President Obama's spending freezes and limited spending cuts, namely cuts to defense and some cuts to various government programs, only address discretionary spending. However, Presdient Obama's lack of both political courage and fiscal discipline in reforming non-discretionary entitlement programs indeed "kick the can down the road", as Governor Palin said. Instead of winning the future, President Obama is losing both the present and the future by ignoring the need to reform of the legislation of the past. How can the future be won if the present debt is equal to the present economy? How can the future be won if future generations are burdened with the cost of unreformed entitlement programs?

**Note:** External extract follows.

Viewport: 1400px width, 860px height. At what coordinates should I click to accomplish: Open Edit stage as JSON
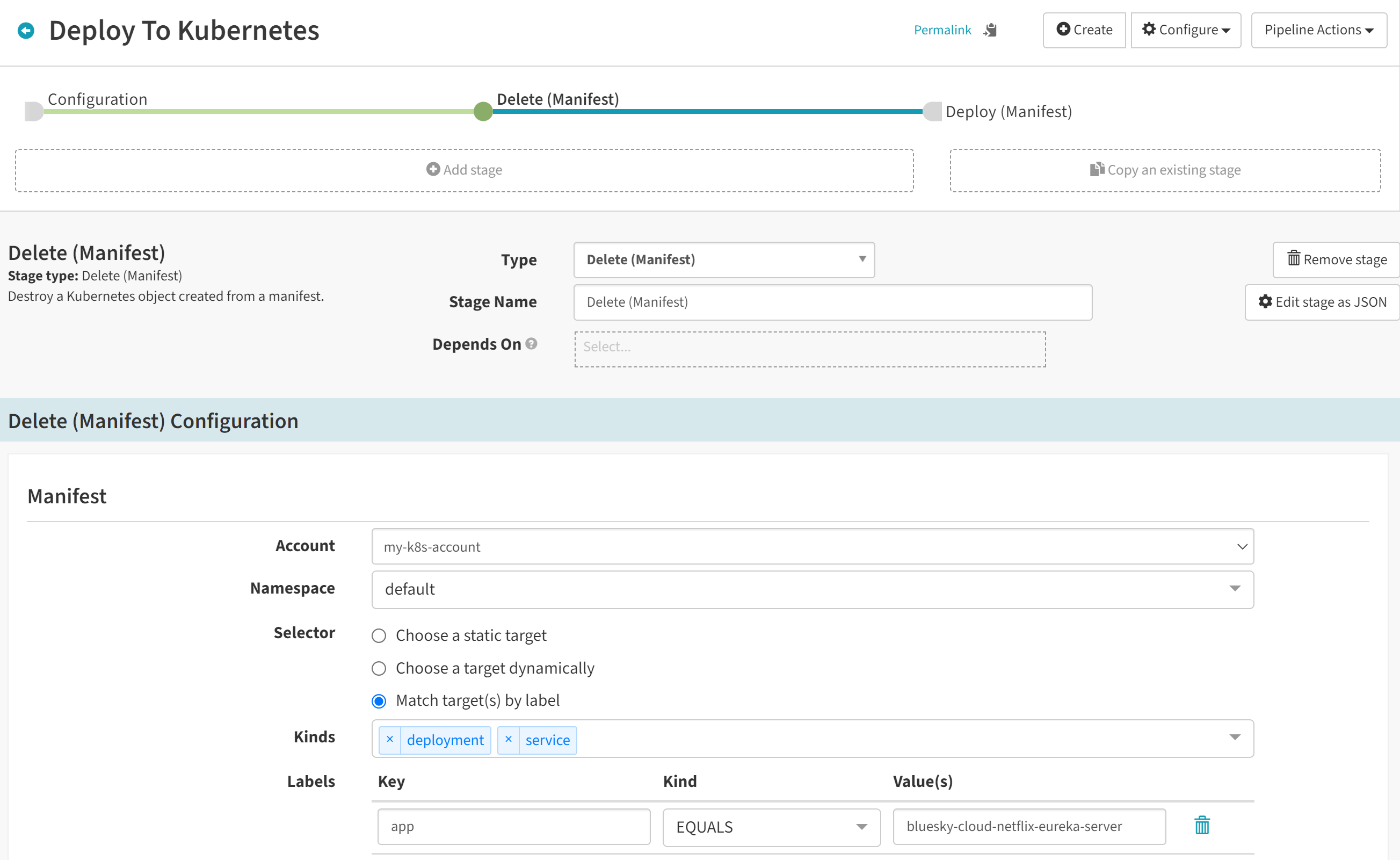click(1322, 302)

One area where President Obama has increased spending is education, to the tune of more than $77 billion, an 11% increase. Department of Education secretary Arne Duncan suggests that in order to win the future, America needs to "out-educate" other developed nations so children would be prepared for the "jobs of tomorrow" and this, of course, requires increased federal spending for education. However, as Governor Palin said:
Take education for example. It’s easy to declare the need for better education, but will throwing even more money at the issue really help? As the Cato Institute’s Michael Tanner notes, “the federal government has increased education spending by 188 percent in real terms since 1970 without seeing any substantial improvement in test scores.” If you want “innovation” and “competition,” then support school choice initiatives and less federal control over our state and local districts.Governor Palin would know that state and local entities know best how to address education. As Governor of Alaska, she forward funded education on the state level so that districts at the local level could plan ahead appropriately for their own districts. She also recognized importance of more localized assessment and control by forgoing federal standards for the sake of Alaskan developed standards that had an emphasis on rural education, something that a federal standards would not appropriately address. In May of 2009, Governor Palin said:
The State of Alaska fully believes that schools must have high expectations of students. But high expectations are not always created by new, mandated federal standards written on paper. They are created in the home, the community and the classroom.